Things took a drastic change around 1984, when Nancy Reagan decided that she wanted to keep me off drugs. The conflicting environmental messages and survival tips (don't litter, but if you get lost in the woods, use one of the many discarded trash bags you find as a poncho) edutainment and public service messages suddenly shifted to very special episodes. Secondary characters on Webster became addicted to nonspecific drugs and wound up working as unpaid, one-handed meat packers. Margot on Punky Brewster was so wracked with guilt after the refrigerator incident that she cut off all her hair, crashed her mother's car and started her own infanticide club. Skippy never recovered from his experiences in El Salvador, and Screech became a nun. Mostly, it was about drugs though. And once people started warning me about the effects of drugs on the human brain, I put two and two together and it became obvious to me that anyone who had ever tried to simultaneously entertain and teach me anything had probably done a shit ton of acid.
Suppressed by the cold, hard reality of the '80s, my memories of "Free To Be... You And Me", "The Point" and "H.R. Puffinstuff" were crammed into the dark recesses of my brain, where they have festered for thirty years, occasionally bubbling to the surface and leaving me wondering if they were real or imagined. They are stored in a nether region of my subconscious, even more distant than that well-guarded utopian playground where I suspect "Shamelessly Happy Matt" skips and dances about. Here, in an abandoned, day-glo rock-n-roll church in a field of swirling sunflowers beneath a purple paisley sky, a faceless projectionist in massive, flower-print bell bottoms and a brown, fringed leather vest is playing a perpetual loop of rambling, senseless edutainment shorts, cobbled together from half-memories and engrams scarred into my psyche by well-meaning adults.
These shorts depict a rainbow colored Brooklyn and a technicolor alphabet hyphenation forest where Doctor John mercilessly torments and mocks your inability to find your way out. Crude proto-muppets representing babies tell me about the differences between their respective genitalia as Michael Jackson sings about self-acceptance. Six-Million Dollar Man Big Foot and Leonard Nimoy encourage me to go for nature walks and to seek out new age powers, but not to venture into construction sites.

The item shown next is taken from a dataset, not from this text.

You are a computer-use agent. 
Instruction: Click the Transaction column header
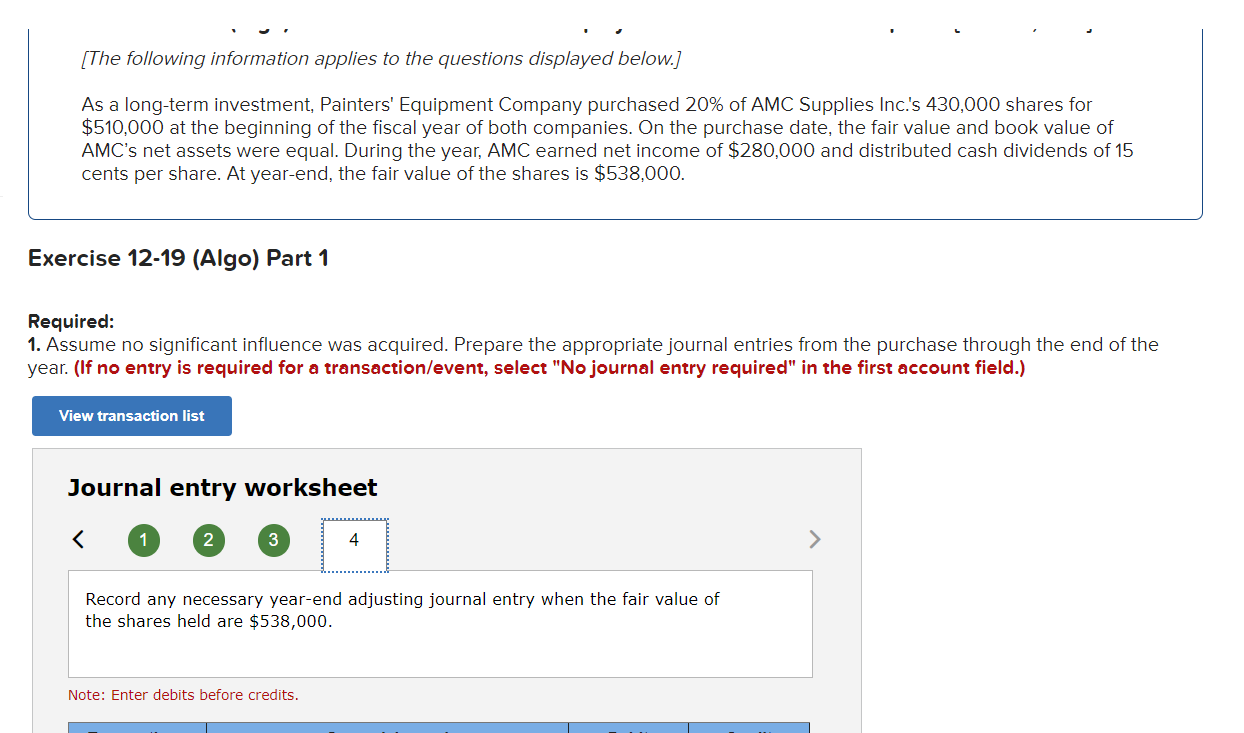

Papa John and Mackenzie Phillips sing songs about the importance of family, accompanied by sexually aggressive mimes and then Witchy-Poo suddenly segues in and tells a knock-knock joke.
Only it's never a funny joke.
WITCHY-POO
Hey Kids! Knock-knock!
KIDS CHORUS
Who's there, Witchy-Poo?
WITCHY-POO
Butter!
KID'S CHORUS
Butter who?
WITCHY-POO
Butter not get in a car with a stranger or they'll find your waterlogged, severed head floating in a canal!
Wendy Carlos music starts up and two teenagers in earth tone pants and blood red turtlenecks head into a locker room to have an awkward discussion about the changes their bodies have been going through. Next up, Wayland Flowers and Madame explain that your parents probably still love you, even if they are getting divorced while a lifeless Charlie McCarthy puppet sits in a corner collecting cobwebs. The Solid Gold dancers spill in, and Bootsy Collins tells a kid who can't play the sitar to never give up before a star wipe brings us more Witchy-Poo.
WITCHY-POO
Hey Kids! Knock-knock!
KIDS CHORUS
Who's there, Witchy-Poo?
WITCHY-POO
Cha-cha!
KIDS CHORUS
Cha-cha who?
WITCHY-POO
Cha-ch-cha-challenger explosion!! Deal with it.
Oh, look! It's Alan Alda and a group of kids sitting inside a geodesic dome! And they're discussing aspirations. And they all want to be astronauts. Luckily, according to all the latest data, we'll all be living on the moon by 1991! Mamma Cass wants a pet alligator, but Meadowlark Lemon shows up on his flying phantom fire hydrant to tell her that it's a lot of responsibility. John Lennon dishes some parenting advice to Eric Clapton in an over sized nursery, then Robert Blake talks about resolving conflict with a parrot. Orson Welles stares at the camera for several minutes without blinking, breathing heavily while the Mummenschanz perform their infamous clay face genital routine. Finally, the camera fades to black, with only the continuing sound of Orson's breathing for another two minutes.
Now let us never speak of this part of my brain again.